Since the late 1960s, the American far left has increasingly recycled the same antisemitic detritus employed by the far right. Gerald L. K. Smith (the most prominent post-World War II American antisemite prior to Louis Farrakhan) distributed an Arab League pamphlet, Jewish atrocities in the Holy Land (1948), which resembled much of the anti-Israel propaganda that the New Left and its Black militant allies began circulating after the Six-Day War.
When the New Left fell apart as a movement in the early 1970s, many New Leftists joined university faculties, where they helped shape campus views of Israel, Zionism, and antisemitism and influenced public opinion through their publications, media appearances, and speaking engagements. In recent years, American universities have become a principal arena for cult-style promulgations of anti-Zionist antisemitism.
In addition, Holocaust and historical revision has also gained favor with moderate leftists. At its 2017 convention, the 25,000-member Democratic Socialists of America charged Israel with apartheid and colonialism — a charge designed to associate Israel with segregationist South Africa under white minority rule and with Nazi Germany. Many DSA members are active in the Democratic Party’s progressive wing. Four are members of the US House of Representatives.
The Boycott, Divestment, & Sanctions (BDS) movement, which calls for boycotting Israeli products; terminating investments in companies trading with or operating in Israel; and ending ties with Israeli universities and cultural institutions, has strong support from nearly all far left organizations, from DSA, and from many liberal academics.
Today, few on the American left regard antisemitism as a serious problem.
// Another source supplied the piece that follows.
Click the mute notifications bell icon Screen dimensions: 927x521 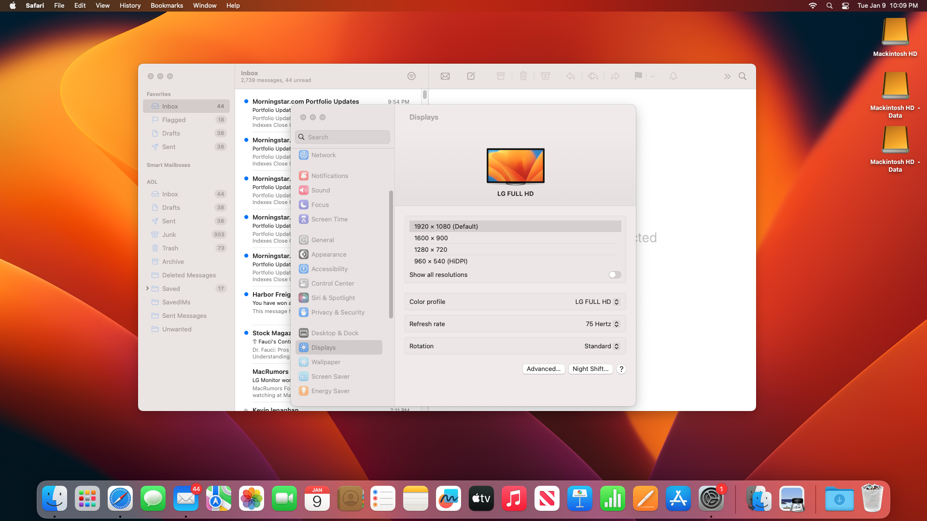[x=673, y=76]
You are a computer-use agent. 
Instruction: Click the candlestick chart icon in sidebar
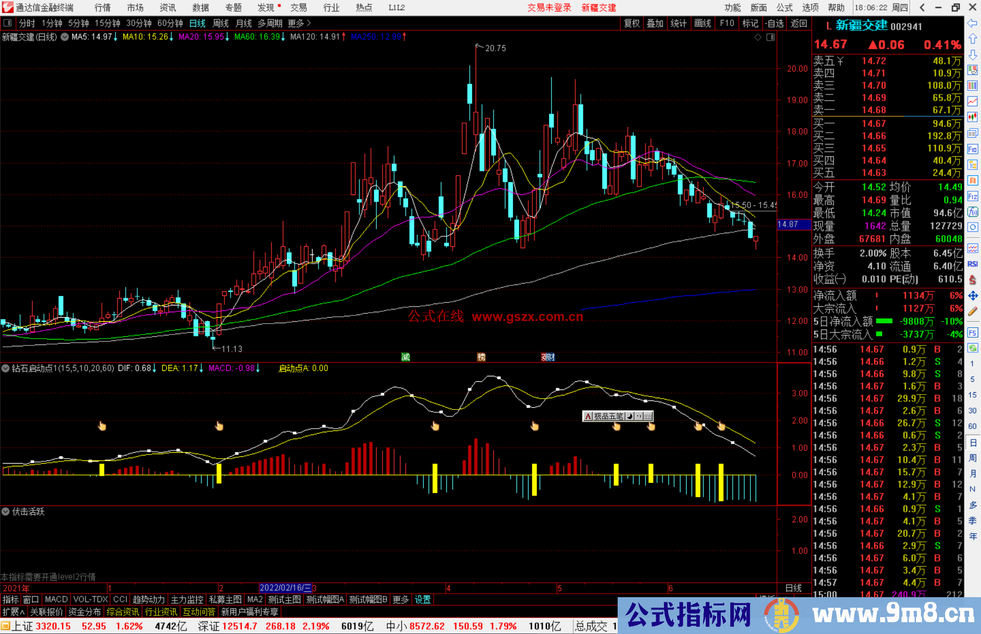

At the same time, many apologize for Islamists and Black nationalists who defame Jews. It is increasingly fashionable in the liberal mainstream to demonize democratic Israel while ignoring persecution routinely committed by authoritarian regimes. Support for Israel within the Democratic Party’s progressive wing, strong in the late 1960s, has dropped dramatically in the last decades.
Notably, antisemitic vitriol from both extremes of the political spectrum have become virtually indistinguishable.
Methodology:
The findings of this paper are the result of external scholarship, rather than of surveys or interviews conducted in-house.